- PROVIDED DATA -
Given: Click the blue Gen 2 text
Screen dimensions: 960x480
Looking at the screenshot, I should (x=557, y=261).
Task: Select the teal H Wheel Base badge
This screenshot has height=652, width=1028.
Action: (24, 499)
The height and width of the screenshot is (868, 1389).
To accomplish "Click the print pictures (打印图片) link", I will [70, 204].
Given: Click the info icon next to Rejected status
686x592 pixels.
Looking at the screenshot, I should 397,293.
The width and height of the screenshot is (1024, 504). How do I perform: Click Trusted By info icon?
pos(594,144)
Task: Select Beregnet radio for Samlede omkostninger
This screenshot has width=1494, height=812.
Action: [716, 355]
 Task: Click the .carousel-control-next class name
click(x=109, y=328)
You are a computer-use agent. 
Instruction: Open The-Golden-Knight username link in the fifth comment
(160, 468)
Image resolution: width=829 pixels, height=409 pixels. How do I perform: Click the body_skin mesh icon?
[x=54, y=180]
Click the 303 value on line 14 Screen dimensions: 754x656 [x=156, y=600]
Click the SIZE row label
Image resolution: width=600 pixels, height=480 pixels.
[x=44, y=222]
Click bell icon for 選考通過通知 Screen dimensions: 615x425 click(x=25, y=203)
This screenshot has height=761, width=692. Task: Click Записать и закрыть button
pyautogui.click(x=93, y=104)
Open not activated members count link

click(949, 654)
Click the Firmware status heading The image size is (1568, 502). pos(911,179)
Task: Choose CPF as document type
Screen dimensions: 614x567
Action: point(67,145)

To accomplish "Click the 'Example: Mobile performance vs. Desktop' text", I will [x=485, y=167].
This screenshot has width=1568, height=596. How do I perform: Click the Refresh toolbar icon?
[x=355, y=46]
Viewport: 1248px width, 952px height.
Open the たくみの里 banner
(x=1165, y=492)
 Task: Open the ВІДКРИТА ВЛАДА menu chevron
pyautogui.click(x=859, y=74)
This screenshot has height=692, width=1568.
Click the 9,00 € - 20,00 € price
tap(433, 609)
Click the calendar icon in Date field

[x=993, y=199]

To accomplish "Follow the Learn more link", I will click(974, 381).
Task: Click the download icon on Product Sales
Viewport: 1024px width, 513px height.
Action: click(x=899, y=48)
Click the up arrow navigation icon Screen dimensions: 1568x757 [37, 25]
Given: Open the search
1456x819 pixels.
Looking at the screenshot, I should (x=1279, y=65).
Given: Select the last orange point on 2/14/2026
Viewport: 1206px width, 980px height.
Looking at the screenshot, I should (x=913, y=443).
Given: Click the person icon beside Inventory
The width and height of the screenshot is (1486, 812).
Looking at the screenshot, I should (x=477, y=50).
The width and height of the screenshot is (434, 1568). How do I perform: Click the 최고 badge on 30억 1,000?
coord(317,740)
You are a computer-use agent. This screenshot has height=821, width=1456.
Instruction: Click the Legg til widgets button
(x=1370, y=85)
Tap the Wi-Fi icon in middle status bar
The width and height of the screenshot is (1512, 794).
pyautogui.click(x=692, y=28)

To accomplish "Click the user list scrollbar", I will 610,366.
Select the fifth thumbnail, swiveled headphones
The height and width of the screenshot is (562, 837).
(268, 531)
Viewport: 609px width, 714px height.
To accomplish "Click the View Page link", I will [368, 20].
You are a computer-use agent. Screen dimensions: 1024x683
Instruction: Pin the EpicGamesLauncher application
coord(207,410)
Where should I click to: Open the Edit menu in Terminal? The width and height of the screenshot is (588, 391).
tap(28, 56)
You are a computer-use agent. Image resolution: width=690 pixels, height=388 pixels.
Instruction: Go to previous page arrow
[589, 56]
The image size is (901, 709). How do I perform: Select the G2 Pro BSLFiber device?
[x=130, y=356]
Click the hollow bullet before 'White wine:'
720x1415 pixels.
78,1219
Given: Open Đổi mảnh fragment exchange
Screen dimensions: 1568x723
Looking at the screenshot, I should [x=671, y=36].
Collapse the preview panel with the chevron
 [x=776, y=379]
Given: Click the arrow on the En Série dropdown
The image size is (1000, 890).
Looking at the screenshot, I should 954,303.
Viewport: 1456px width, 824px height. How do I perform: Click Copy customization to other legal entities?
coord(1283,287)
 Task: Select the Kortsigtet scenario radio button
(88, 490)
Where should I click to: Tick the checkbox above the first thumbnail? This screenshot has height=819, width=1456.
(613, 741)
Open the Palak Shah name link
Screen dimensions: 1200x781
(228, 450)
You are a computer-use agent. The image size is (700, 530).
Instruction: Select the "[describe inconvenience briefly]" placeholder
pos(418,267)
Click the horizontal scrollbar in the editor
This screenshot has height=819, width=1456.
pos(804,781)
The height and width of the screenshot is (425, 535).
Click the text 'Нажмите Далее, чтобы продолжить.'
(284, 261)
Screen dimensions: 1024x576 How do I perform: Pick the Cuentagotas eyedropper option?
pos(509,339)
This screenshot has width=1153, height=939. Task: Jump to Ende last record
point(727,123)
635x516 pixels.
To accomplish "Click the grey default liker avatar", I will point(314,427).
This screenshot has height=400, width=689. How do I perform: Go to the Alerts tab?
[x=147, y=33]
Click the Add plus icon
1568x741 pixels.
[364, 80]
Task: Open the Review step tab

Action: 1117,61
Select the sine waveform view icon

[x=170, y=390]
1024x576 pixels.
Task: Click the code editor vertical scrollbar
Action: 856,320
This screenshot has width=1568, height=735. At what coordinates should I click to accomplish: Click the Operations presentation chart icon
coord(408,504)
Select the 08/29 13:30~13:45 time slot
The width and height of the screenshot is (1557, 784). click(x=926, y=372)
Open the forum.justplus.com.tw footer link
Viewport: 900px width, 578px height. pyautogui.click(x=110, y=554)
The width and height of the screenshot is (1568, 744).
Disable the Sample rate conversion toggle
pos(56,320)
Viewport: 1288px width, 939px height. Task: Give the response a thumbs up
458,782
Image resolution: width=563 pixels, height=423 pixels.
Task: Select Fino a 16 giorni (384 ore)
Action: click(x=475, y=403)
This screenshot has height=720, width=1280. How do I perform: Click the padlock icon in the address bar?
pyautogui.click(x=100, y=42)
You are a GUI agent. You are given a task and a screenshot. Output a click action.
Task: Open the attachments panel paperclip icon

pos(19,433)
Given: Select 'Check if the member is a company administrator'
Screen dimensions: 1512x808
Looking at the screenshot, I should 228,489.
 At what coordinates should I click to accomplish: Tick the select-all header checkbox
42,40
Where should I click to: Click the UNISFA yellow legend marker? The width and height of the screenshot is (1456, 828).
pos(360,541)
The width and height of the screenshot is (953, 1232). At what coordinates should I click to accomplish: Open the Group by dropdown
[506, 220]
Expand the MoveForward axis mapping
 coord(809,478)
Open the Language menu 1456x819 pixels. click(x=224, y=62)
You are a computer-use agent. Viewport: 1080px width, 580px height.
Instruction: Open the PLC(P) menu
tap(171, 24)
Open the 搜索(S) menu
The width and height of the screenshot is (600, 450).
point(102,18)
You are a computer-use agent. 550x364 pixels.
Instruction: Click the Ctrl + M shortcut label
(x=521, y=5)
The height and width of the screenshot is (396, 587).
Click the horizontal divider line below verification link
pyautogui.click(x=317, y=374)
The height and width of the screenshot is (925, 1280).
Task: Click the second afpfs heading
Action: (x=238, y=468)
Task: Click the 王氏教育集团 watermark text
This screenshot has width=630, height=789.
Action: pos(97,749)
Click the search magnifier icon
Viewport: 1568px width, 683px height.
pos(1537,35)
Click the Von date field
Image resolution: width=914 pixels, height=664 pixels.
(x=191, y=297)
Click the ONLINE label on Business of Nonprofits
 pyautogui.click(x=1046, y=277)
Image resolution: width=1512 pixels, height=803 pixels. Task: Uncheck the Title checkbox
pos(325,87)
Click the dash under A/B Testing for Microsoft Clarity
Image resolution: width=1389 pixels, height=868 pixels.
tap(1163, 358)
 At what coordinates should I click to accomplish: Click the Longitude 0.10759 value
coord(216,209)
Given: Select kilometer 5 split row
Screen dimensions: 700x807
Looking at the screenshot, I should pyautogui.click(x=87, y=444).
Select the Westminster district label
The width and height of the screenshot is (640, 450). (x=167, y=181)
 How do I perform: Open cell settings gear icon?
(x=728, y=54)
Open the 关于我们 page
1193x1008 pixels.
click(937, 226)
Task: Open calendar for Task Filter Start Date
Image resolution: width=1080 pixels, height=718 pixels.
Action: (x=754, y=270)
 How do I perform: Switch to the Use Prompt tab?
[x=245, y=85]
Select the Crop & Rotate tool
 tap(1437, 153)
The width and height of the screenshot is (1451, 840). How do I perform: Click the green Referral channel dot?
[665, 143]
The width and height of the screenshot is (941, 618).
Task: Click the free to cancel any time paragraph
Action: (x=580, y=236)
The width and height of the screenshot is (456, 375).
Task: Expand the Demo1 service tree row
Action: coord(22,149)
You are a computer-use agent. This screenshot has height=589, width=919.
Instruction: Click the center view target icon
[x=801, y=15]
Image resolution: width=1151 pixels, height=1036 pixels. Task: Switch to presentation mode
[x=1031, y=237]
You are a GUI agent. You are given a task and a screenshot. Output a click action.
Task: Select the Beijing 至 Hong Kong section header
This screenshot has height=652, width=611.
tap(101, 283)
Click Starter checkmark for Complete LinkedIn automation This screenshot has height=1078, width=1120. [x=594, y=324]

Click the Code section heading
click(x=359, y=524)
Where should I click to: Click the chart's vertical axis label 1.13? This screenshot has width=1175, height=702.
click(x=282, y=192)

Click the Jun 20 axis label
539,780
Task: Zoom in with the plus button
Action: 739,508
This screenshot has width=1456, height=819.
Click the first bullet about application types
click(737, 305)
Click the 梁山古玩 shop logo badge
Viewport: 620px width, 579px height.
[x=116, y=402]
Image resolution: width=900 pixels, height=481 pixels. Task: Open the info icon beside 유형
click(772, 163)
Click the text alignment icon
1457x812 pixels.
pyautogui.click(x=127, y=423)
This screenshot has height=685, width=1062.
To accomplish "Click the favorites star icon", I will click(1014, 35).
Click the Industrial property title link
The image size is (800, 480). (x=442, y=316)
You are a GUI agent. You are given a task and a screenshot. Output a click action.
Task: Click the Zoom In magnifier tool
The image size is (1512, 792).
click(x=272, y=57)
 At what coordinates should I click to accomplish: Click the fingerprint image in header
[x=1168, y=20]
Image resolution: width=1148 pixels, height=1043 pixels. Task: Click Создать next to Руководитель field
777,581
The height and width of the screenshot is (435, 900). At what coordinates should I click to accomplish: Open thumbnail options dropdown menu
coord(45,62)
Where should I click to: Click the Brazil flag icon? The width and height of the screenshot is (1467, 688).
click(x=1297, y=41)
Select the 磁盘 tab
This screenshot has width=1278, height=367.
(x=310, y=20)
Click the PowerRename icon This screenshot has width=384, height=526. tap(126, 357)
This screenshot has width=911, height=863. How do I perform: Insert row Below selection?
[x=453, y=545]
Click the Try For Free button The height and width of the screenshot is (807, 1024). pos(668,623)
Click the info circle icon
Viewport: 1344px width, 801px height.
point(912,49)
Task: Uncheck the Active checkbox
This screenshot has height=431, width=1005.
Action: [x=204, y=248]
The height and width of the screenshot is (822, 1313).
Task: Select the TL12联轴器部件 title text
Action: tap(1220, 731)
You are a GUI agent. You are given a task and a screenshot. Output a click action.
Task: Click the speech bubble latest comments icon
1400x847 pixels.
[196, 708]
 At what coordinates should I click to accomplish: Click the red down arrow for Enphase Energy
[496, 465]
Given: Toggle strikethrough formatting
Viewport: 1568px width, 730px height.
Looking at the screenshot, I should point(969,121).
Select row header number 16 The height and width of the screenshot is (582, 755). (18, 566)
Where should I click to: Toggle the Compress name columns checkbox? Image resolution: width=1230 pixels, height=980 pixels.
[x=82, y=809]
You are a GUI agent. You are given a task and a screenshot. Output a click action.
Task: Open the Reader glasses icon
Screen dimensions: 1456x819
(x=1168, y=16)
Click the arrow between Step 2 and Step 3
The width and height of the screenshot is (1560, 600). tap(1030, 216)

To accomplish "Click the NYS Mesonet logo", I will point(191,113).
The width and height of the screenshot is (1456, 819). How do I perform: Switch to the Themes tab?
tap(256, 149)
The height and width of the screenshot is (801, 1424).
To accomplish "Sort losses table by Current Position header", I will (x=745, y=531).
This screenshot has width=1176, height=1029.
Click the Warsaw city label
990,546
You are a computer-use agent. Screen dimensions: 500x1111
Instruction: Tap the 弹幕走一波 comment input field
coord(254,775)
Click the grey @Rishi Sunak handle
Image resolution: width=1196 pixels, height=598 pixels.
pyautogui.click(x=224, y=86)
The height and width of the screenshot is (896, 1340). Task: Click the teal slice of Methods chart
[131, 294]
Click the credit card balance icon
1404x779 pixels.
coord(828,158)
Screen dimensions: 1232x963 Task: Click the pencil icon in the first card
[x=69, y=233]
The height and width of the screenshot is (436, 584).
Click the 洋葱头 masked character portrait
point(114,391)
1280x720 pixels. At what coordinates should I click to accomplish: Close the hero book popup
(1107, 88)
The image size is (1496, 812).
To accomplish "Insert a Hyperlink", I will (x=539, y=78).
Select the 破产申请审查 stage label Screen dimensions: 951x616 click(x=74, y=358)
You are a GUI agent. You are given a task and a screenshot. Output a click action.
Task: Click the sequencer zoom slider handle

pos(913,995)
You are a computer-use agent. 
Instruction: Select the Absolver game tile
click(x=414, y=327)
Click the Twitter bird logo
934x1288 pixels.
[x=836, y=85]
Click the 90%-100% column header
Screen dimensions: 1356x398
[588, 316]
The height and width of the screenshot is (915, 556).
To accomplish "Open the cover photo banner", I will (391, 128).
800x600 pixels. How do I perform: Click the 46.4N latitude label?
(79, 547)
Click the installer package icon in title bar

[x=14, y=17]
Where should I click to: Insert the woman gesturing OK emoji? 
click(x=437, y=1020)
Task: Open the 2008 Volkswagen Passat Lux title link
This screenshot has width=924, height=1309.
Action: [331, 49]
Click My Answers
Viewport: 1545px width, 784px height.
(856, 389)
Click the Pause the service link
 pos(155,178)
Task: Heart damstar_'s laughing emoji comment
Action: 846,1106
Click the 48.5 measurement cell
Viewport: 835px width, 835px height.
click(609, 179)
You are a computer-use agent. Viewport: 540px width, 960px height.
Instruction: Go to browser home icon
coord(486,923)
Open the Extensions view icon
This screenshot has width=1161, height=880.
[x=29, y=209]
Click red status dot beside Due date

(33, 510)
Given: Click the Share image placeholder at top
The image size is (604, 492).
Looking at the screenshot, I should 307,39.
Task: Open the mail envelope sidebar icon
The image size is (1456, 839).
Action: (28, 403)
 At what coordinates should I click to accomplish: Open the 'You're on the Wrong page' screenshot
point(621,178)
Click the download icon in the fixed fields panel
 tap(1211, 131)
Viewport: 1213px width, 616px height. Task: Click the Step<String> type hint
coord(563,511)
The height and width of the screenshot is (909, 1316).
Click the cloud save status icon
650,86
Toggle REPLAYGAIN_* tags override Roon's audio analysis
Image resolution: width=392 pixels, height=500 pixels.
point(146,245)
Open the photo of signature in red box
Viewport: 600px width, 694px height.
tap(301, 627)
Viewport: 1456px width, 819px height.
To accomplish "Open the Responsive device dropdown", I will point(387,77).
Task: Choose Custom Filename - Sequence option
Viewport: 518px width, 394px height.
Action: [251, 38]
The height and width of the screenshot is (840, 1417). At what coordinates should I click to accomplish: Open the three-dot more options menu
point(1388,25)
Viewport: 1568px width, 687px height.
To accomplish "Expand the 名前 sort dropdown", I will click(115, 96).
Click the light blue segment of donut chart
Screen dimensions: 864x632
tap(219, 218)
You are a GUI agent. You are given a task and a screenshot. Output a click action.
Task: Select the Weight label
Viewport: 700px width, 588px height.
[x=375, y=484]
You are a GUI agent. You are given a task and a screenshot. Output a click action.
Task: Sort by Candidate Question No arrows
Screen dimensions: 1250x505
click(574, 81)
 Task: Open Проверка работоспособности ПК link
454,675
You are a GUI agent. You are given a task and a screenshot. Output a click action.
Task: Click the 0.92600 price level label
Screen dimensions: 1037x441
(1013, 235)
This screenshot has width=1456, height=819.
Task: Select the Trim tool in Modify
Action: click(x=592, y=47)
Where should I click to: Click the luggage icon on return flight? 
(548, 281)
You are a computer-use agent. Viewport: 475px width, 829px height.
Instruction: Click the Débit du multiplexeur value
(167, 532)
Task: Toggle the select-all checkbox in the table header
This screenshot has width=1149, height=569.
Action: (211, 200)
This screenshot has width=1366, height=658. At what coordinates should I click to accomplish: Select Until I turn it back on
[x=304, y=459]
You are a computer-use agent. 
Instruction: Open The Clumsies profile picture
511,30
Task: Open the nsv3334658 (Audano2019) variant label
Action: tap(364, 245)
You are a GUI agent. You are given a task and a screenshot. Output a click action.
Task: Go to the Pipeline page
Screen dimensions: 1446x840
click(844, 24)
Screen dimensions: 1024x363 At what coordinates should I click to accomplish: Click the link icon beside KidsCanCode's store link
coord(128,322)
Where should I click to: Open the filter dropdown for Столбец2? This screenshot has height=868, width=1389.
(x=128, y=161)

- WHAT TO PRODUCE -
Arrange the lines of the entries from the line containing "Click the Industrial property title link" through the line containing "Action: tap(1220, 731)", inclusive, as a numbered list, leaving out any blank lines.

- ANSWER TO THIS EXERCISE -
1. Click the Industrial property title link
2. The image size is (800, 480). (x=442, y=316)
3. You are a GUI agent. You are given a task and a screenshot. Output a click action.
4. Task: Click the Zoom In magnifier tool
5. The image size is (1512, 792).
6. click(x=272, y=57)
7.  At what coordinates should I click to accomplish: Click the fingerprint image in header
8. [x=1168, y=20]
9. Image resolution: width=1148 pixels, height=1043 pixels. Task: Click Создать next to Руководитель field
10. 777,581
11. The height and width of the screenshot is (435, 900). At what coordinates should I click to accomplish: Open thumbnail options dropdown menu
12. coord(45,62)
13. Where should I click to: Click the Brazil flag icon? The width and height of the screenshot is (1467, 688).
14. click(x=1297, y=41)
15. Select the 磁盘 tab
16. This screenshot has width=1278, height=367.
17. (x=310, y=20)
18. Click the PowerRename icon This screenshot has width=384, height=526. tap(126, 357)
19. This screenshot has width=911, height=863. How do I perform: Insert row Below selection?
20. [x=453, y=545]
21. Click the Try For Free button The height and width of the screenshot is (807, 1024). pos(668,623)
22. Click the info circle icon
23. Viewport: 1344px width, 801px height.
24. point(912,49)
25. Task: Uncheck the Active checkbox
26. This screenshot has height=431, width=1005.
27. Action: [x=204, y=248]
28. The height and width of the screenshot is (822, 1313).
29. Task: Select the TL12联轴器部件 title text
30. Action: tap(1220, 731)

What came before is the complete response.